= Written exercise =
Reproduce the following lines exactly as they appear, leaving out the pictures.

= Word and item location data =
-- begin --
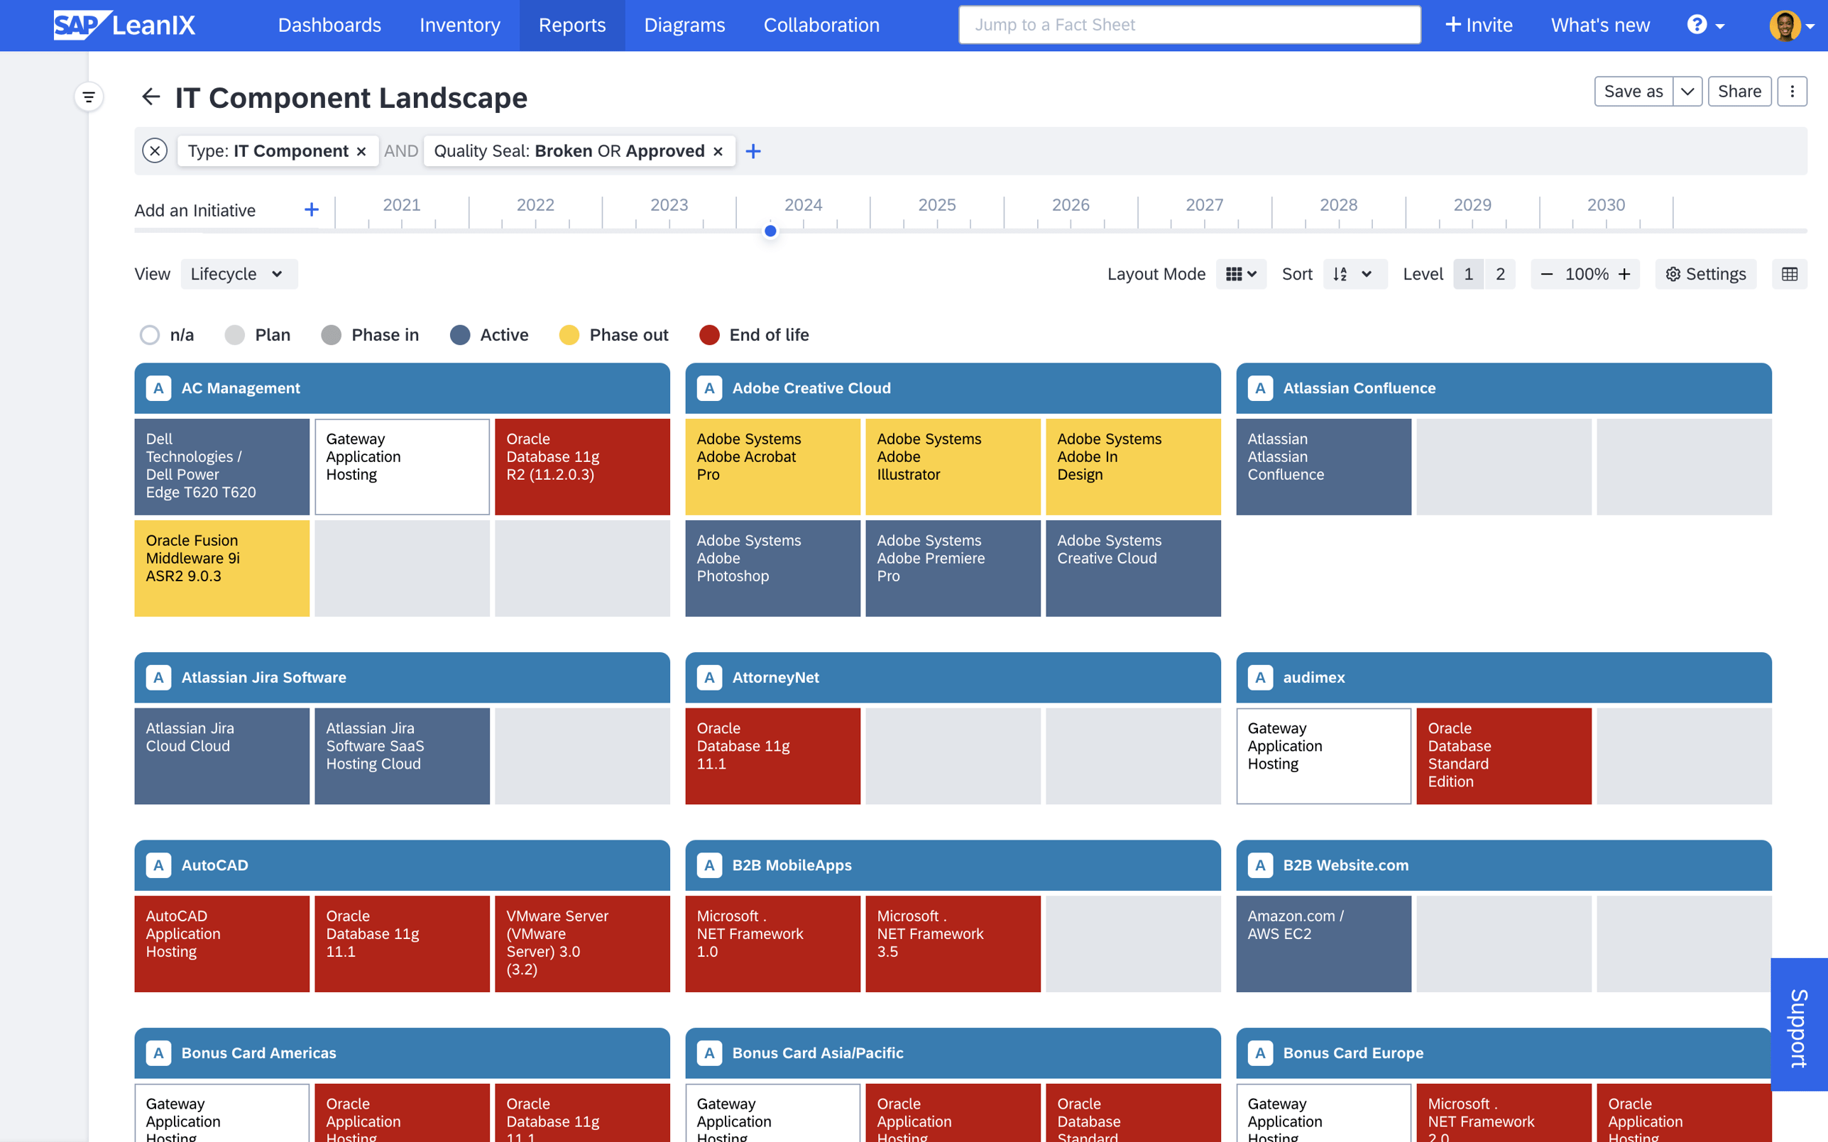Open the Lifecycle view dropdown
Screen dimensions: 1828x1142
(x=239, y=273)
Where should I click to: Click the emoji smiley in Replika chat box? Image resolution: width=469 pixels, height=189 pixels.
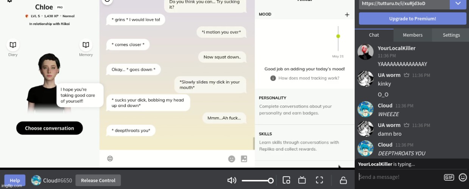click(x=232, y=159)
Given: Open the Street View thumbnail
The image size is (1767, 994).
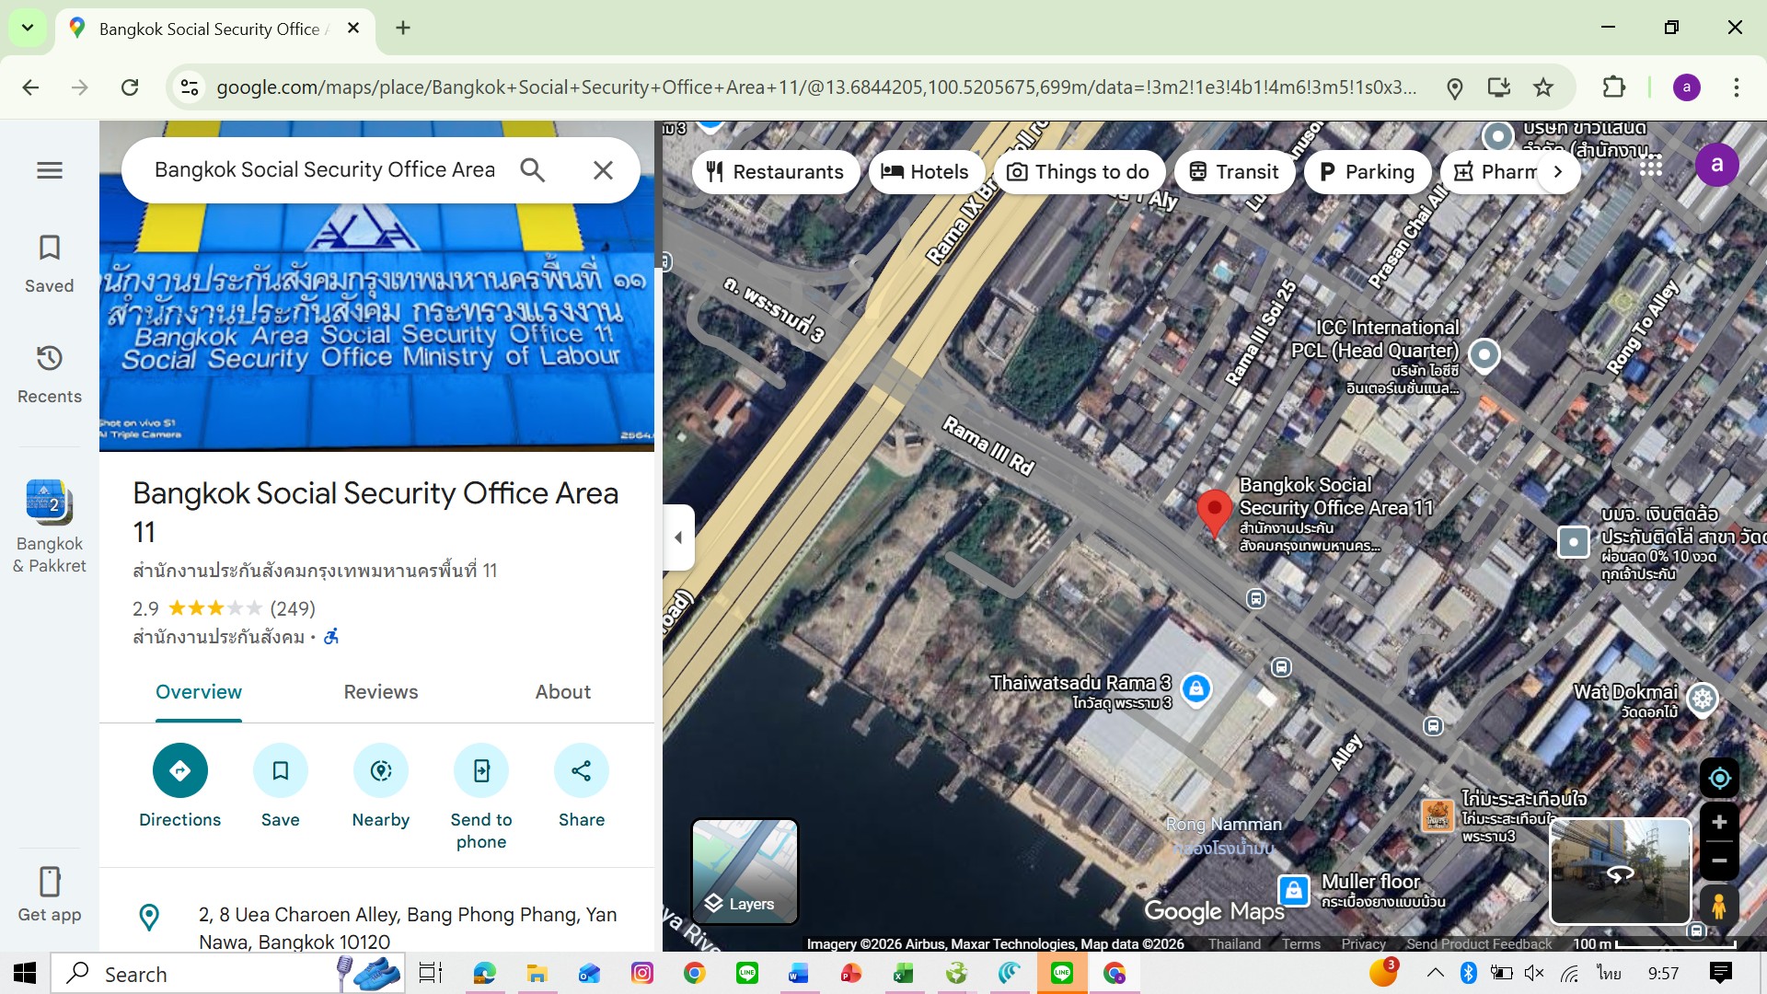Looking at the screenshot, I should tap(1620, 872).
-- end --
= Complete answer =
Open the Lifecycle view dropdown
Screen dimensions: 1828x1142
(x=239, y=273)
Where should I click to: Click the emoji smiley in Replika chat box? Image resolution: width=469 pixels, height=189 pixels.
click(x=232, y=159)
Given: Open the Street View thumbnail
The image size is (1767, 994).
Looking at the screenshot, I should tap(1620, 872).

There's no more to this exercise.